After spending way too much time poking about online shops, I came across Sun Print Feathers at Cuts of Cotton.  Ding, ding, ding!

Now I'd already purchased some Feathers before and used them in a few works, but I had yet to use them as binding.  Let me tell you, they ROCK as binding.  It's like a stripe, but a little more nuanced.  More modern, perhaps?  Since the Feathers prints are simple, one-color works, they're easy to match to a quilt. 

Feathers from Cuts of Cotton

Sun Print Feathers

Cuts of Cotton has the full range of Feathers colors in stock.  I ordered the black for my future-class quilt and more of the yellow for that Pretty Potent diamond quilt (whose finished pictures are pending a break in these summer thunderstorms).  Oh, yes, I actually thought ahead and planned on the yellow feathers before finishing a quilt.  Points.

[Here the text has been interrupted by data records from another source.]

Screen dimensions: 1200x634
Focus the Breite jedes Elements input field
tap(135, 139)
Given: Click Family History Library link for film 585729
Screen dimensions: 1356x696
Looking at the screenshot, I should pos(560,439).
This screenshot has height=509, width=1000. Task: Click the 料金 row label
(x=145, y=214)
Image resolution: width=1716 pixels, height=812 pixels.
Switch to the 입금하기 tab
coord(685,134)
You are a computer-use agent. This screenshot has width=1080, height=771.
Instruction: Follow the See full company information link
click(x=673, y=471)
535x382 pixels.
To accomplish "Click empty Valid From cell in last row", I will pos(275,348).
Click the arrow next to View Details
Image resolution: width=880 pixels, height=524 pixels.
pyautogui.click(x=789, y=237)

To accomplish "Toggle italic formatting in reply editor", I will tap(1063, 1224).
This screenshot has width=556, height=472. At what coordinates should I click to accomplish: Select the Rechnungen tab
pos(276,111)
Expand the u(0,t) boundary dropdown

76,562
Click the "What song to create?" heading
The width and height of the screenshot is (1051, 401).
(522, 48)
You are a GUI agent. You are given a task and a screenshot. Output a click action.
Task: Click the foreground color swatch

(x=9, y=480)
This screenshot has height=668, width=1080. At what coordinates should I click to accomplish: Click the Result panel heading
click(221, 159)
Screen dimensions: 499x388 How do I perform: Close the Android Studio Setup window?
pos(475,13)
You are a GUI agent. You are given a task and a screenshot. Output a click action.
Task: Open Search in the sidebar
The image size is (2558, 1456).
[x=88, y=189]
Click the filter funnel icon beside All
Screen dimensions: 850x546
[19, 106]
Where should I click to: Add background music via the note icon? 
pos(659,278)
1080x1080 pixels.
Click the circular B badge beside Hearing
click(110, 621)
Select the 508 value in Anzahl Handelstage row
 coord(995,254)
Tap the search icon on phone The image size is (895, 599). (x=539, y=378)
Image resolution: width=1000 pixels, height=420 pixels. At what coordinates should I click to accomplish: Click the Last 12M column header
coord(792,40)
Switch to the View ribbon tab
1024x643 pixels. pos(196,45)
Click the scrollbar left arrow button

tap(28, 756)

Sun Print Feathers for bindings

If you're looking for a good stash builder, I definitely recommend the Sun Print Feathers.  I suggest stashing helpful prints like this in half yard cuts, which tend to be enough to bind a throw quilt or to use significantly in any one work.  Now through next Wednesday (the 18th) you can save 15% off anything at Cuts of Cotton with coupon code "feathers"!  This online shop also stocks tons of Pearl Bracelet prints and other great basics, plus you can browse fabrics organized by COLOR.  Check it out!


Someone's going to get lucky with a fat quarter bundle of the complete Sun Print Feathers collection!  Leave a comment to enter to win.  Cuts of Cotton is happy to ship this prize anywhere in the world.  Winner will be drawn on Monday morning.  Good luck!


Comments closed.  Our winner is comment #230, who is Taryn from Pixels to Patchwork.  Enjoy!